I remembered another story from work that may be entertaining for you all. So here it goes. This happened a few years ago, so I can safely tell it without violating any HIPPA laws, I think. Anyway, so we get paged out to a full arrest. (Full Arrest means that some one's heart has stopped beating, and they are not breathing. Not a good thing for those wishing to live, but, sadly it happens all the time.) The place we get called to is a group home of sorts, where many old people live together and take care of each other. We get to the house and pound on the door yelling, "Fire Department!" Yelling "Fire Department" somehow gives us the right to use whatever means necessary to enter the home. So we knock hard on the door, and this older white guy answers. A quick look at this guy tells me two things instantly. Number 1- We would probably be seeing him very soon, speaking from a firefighter/paramedic standpoint. IE- he looked sick and nearing his own major cardiac event. So much that we asked one of our EMT's to check his vitals when we left the place. The second thing that I learned, the Mr T starter kit should not be ordered or worn by white people. If there was a picture book definition to "bling," this guy's portrait would be exclusively it. So the White Mr T-minus the Mohawk-points us to a room towards the back of this 5 room apartment.
Quick necessary side track: when an individual is in full arrest, and paramedics are there, 3 or 4 quick things have to happen. We have to get the person to an area where we can do work, all around the body. We also have to move them to a firm surface. We also have to remove their upper clothing. So people that collapse in bathrooms, or in their beds, or where ever, are often drug to areas of the home that allow us more room to give the person every fighting chance. Back to the story, so we are heading to the room that White Mr T told us to go to. As we walk into the room, sure enough, a lady appeared to be unconscious and not breathing in her bed. (Now the sidetrack info becomes relevant, right?) So my paramedic partner and I exchange quick glances of understanding and without saying a word fling the bedspread off the lady, grab her legs, and pull her to the floor of her room. As soon as she hit the floor at the foot of her bed she started screaming. However, this was not my Baywatch moment. (Baywatch moment- person in cardiac arrest from drowning, lifeguard-paramedics pull victim from water, give a mouth to mouth breath or two, give a compression or two and the person coughs a couple of times, water comes out of the mouth, and the person invites the whole crew over for a beach blanket barbecue later that night for saving her life.)

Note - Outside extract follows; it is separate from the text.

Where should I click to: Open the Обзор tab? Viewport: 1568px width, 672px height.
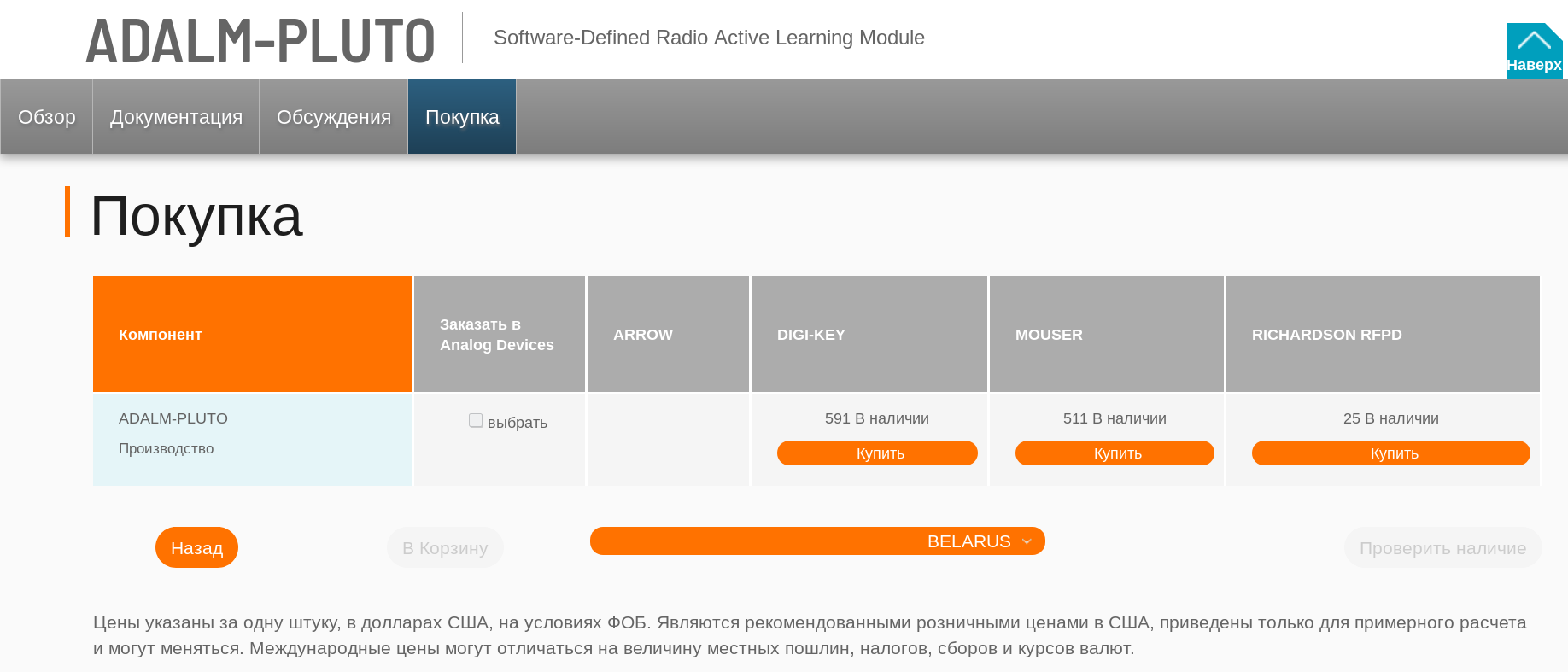click(47, 117)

Nope, this lady screamed out of sheer fear from the two strangers that just interrupted her full-arrest looking slumber. At about the same moment, White Mr T comes to the door and with every last breath he could muster out of his 65 years of smoke filled lungs says, "next room down, next room down!" You'll have to insert you own raspy sounding old guy voice, because I just do not know how to type that in effectively. So, without helping the lady back into her bed, we moved down to the next room. See, we should have helped her back into bed, but time is of the essence in these medical situations. And since I know you will ask, no, the real patient did not make it.

This brings up another point. Yes, I can laugh about this story now. Hopefully you see the humor in it too. Firefighters and Paramedics may come off a little "cold." In reality, its how we deal with the many terrible things we see and are forced to deal with. It is sad to see so many people deal with lost loved ones, but we can not get too emotional about it or we would crack. Cracked firefighters and paramedics are not effective ones. I did however cry when the Stay-Puft Marshmallow man was destroyed. He had such a short life. So many things left unaccomplished.